> _Extracted information_:
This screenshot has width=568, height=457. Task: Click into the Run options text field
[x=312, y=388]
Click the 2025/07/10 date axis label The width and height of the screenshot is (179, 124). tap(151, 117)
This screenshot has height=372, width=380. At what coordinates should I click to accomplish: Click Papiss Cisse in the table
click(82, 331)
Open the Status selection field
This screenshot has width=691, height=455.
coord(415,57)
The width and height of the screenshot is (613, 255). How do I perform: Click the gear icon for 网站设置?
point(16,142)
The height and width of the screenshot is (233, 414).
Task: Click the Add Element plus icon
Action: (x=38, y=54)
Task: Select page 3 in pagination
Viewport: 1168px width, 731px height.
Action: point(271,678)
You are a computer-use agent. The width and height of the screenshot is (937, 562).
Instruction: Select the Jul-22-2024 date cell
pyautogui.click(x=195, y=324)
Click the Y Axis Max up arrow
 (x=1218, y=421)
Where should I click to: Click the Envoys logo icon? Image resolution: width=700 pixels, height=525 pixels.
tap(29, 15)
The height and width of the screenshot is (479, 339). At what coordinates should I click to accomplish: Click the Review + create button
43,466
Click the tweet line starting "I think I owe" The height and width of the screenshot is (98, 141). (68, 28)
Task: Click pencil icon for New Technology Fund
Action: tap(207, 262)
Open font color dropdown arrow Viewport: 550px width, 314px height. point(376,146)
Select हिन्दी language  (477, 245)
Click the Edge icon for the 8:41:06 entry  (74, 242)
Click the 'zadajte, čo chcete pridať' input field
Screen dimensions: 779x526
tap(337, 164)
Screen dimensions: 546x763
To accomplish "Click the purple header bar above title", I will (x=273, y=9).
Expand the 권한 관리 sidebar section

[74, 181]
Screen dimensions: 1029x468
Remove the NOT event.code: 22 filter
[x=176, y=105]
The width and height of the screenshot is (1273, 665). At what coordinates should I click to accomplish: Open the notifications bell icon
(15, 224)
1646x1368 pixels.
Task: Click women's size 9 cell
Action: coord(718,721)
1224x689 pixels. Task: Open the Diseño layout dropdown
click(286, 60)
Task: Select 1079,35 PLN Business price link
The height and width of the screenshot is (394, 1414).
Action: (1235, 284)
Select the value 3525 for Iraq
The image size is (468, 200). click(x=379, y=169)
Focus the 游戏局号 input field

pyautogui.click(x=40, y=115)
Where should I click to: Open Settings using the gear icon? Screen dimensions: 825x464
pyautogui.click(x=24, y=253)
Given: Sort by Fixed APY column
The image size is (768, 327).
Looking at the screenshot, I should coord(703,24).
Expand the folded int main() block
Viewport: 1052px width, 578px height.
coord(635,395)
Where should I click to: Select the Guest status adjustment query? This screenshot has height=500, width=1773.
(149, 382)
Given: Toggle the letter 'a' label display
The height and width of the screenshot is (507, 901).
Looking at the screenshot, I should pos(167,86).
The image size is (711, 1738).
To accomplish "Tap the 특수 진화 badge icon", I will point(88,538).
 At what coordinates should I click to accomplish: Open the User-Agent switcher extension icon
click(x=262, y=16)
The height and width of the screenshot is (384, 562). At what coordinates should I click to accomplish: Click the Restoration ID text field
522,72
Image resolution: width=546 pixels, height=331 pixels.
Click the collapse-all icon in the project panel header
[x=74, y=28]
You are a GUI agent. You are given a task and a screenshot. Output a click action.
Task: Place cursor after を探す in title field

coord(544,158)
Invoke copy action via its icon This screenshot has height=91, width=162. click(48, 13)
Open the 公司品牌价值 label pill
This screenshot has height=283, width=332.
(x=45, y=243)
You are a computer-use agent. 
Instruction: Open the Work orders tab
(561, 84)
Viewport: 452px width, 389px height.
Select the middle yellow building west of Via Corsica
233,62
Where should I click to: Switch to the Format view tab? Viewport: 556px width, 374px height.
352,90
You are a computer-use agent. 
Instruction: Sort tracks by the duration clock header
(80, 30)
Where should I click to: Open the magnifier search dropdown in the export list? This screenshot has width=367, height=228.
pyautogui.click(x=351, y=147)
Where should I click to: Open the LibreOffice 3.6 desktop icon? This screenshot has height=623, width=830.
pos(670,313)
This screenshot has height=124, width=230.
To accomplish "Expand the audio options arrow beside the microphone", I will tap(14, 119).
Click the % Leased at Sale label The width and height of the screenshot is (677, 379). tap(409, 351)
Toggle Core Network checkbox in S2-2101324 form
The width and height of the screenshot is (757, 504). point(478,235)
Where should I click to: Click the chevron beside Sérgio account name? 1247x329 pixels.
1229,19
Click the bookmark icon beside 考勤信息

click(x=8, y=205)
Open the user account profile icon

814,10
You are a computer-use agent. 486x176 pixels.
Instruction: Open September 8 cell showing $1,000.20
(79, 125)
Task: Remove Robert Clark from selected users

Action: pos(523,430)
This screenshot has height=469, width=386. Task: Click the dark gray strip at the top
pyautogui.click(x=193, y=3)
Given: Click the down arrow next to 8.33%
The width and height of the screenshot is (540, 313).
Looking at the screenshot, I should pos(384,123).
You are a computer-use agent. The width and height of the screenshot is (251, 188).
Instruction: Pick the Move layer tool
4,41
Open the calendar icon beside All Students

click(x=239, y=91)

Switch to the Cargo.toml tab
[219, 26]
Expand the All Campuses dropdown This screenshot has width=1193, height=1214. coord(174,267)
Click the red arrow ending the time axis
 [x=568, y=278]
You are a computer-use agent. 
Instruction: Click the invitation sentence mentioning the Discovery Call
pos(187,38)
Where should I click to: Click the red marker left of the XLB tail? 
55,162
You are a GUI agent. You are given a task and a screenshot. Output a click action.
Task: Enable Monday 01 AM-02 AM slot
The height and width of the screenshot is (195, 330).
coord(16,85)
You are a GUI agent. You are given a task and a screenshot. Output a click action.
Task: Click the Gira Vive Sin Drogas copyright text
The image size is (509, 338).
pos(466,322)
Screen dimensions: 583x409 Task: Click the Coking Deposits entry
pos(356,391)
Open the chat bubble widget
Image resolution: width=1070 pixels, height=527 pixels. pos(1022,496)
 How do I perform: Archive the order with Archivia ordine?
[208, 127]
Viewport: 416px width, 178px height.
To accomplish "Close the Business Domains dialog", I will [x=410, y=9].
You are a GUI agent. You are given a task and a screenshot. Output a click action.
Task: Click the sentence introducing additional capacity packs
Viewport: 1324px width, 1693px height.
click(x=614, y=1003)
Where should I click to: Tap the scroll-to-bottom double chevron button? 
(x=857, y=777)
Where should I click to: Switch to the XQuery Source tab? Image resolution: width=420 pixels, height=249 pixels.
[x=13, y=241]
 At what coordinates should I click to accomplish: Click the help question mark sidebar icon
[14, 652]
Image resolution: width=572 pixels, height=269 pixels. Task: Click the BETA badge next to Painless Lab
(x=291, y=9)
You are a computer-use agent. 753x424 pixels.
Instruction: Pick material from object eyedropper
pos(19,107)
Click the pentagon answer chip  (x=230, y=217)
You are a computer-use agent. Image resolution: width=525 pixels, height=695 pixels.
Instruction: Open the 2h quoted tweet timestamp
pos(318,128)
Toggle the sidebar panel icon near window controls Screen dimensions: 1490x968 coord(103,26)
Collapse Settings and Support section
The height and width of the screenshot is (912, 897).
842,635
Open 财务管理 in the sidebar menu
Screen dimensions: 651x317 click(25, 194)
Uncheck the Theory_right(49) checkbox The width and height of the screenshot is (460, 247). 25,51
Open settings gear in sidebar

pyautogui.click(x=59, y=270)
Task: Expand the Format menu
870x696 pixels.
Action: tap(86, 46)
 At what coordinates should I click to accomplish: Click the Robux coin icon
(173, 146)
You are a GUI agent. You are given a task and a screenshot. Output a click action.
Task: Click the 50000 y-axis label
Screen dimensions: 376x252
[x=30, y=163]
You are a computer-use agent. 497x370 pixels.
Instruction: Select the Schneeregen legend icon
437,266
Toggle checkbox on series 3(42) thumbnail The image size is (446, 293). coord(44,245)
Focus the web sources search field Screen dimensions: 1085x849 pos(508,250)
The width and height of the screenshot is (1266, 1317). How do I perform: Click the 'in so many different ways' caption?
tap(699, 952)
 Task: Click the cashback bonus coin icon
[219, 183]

> _Exercise prompt_: Copy each line above where the string "will" occurs.

> _Finished exercise_:
To accomplish "Click the purple header bar above title", I will (x=273, y=9).
To accomplish "Tap the 특수 진화 badge icon", I will point(88,538).
To accomplish "Expand the audio options arrow beside the microphone", I will tap(14, 119).
To accomplish "Close the Business Domains dialog", I will [x=410, y=9].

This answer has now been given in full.